BEVERLY HILLS—In the present economic crisis, California has been hit harder than other states. Texas, a state of similar size, has an unemployment rate of 8 percent, while California weighs in at 12 percent. In response to current trends, professionals in both the public and private sectors met in Beverly Hills this past week to identify the various factors keeping California from recovery and to recommend solutions.
Called the “State of the State,” the conference was sponsored by the Milken Institute. Delegates formed numerous panels to address different issue categories such as education, housing, small business and manufacturing.
The diversity of participants resulted in diverse responses to a variety of economic considerations and brought the best of each individual’s background to the forefront of discussions. While no transcripts are available, summaries of the event are accessible on the Milken Institute’s website.
Some participants focused on the regulatory climate and the high cost of doing business. CEO of Ace Clearwater Kellie Johnson proposed sweeping reform of California’s regulatory bureaucracy, cost-benefit analysis of new regulations and suggested that old rules be reevaluated.
Other discussions focused on education and the competitive advantage of specialization in an increasingly global marketplace. Theodore Craver Jr., CEO of Edison International, committed to provide funding for community colleges willing to train engineers. In a second presentation, Kellie Johnson emphasized the shortage of workers with the skills required to fit her openings and advocated a return to vocational education with community colleges at the center.
In addition to education and the regulatory environment, delegates discussed the impact of tight credit—resulting from credit rule-changes—on small business vitality. Recent figures indicate that small businesses account for roughly 60 percent of new jobs. Consequently, delegates unanimously agreed that small business empowerment should be a part of any constructive economic solution and proposed creative financing as a means of getting around new financial hurdles.
In a segment entitled, “Advice from Leading CEOs: How to Fix California,” Theodore Craver identified the California budget deadlock as a prime obstacle to economic recovery, saying that such “uncertainty” is the enemy of growth.

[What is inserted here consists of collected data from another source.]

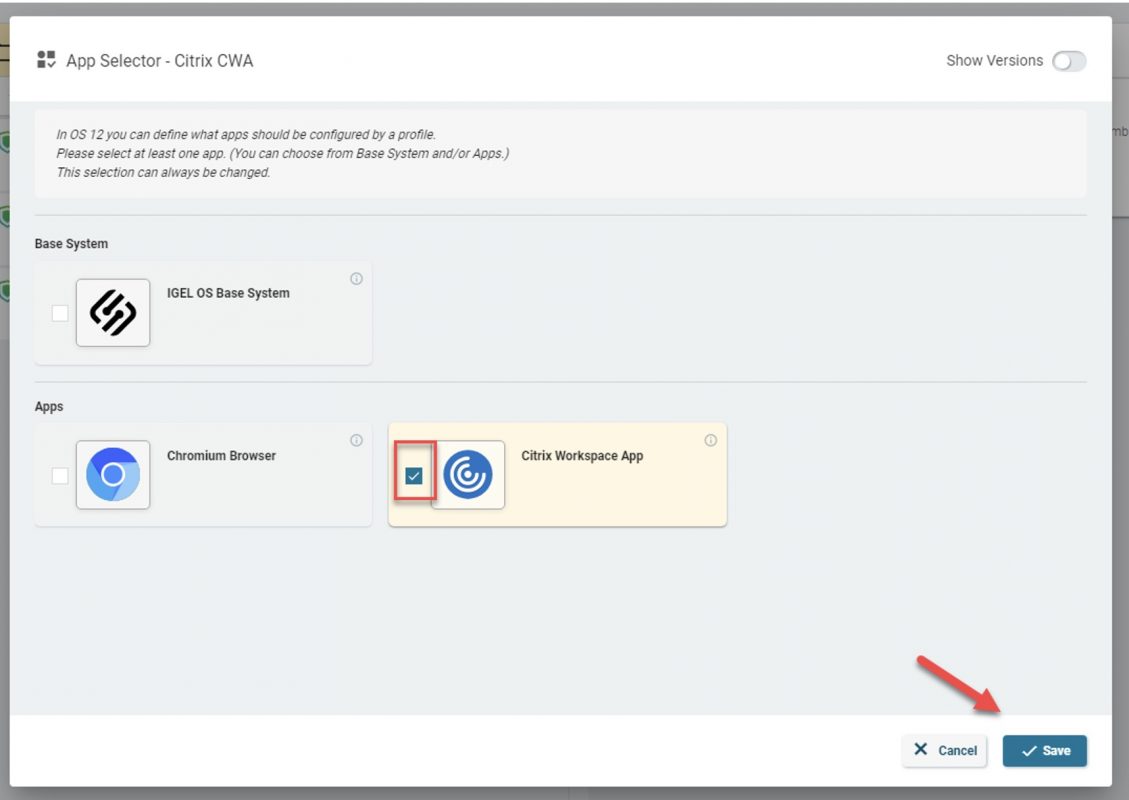Uncheck the Citrix Workspace App checkbox
Image resolution: width=1129 pixels, height=800 pixels.
click(413, 475)
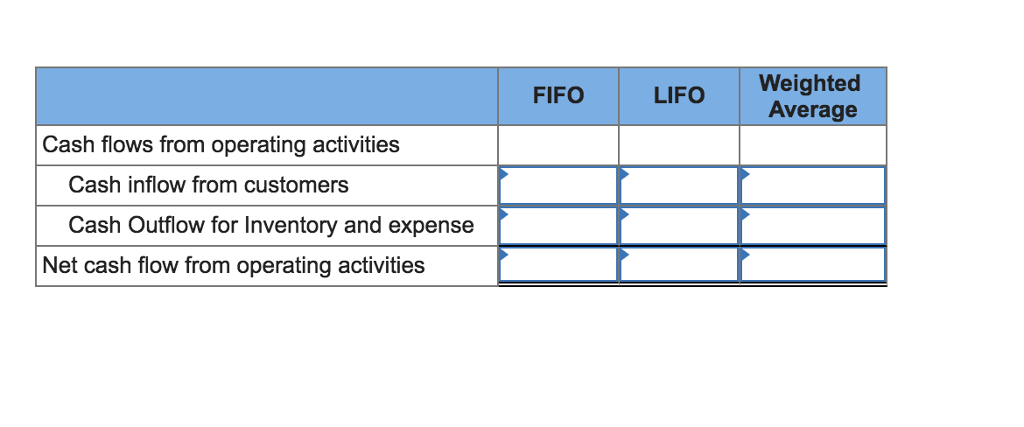Select the 'Cash flows from operating activities' label
This screenshot has height=427, width=1024.
(221, 145)
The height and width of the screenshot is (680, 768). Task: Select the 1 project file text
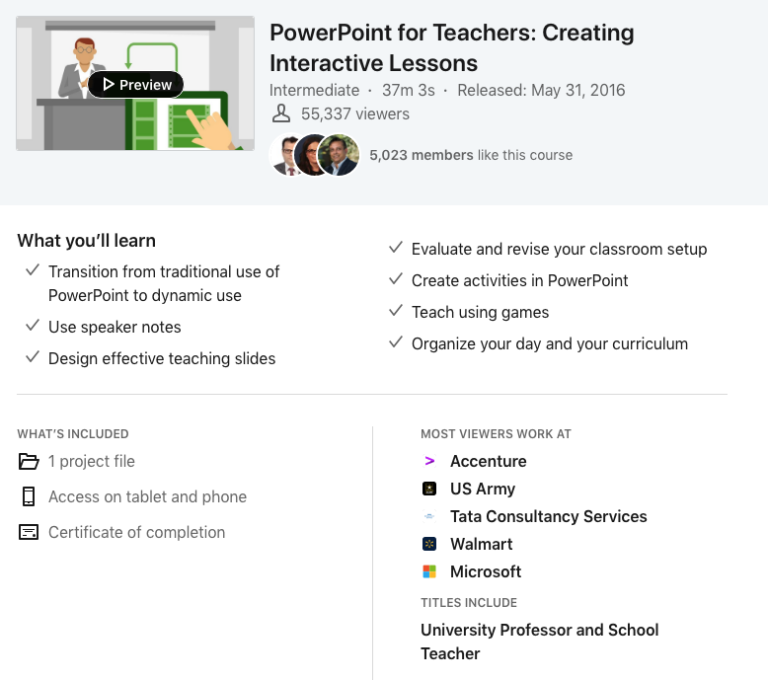tap(91, 461)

California’s political deadlock was addressed at length later in the conference by panelists including political consultants and members of academia. Panelists expressed hope for bipartisanship and civil discourse but differed as to which political candidates they believed possessed these qualities.Panelists did agree that any political leaders would need to reach across the aisle to resolve urgent matters such as the budget.
The solutions offered at the “State of the State” conference are not necessarily the only solutions to California’s economic crisis. But for anyone interested, the Milken Institute offers diverse ideas from qualified individuals.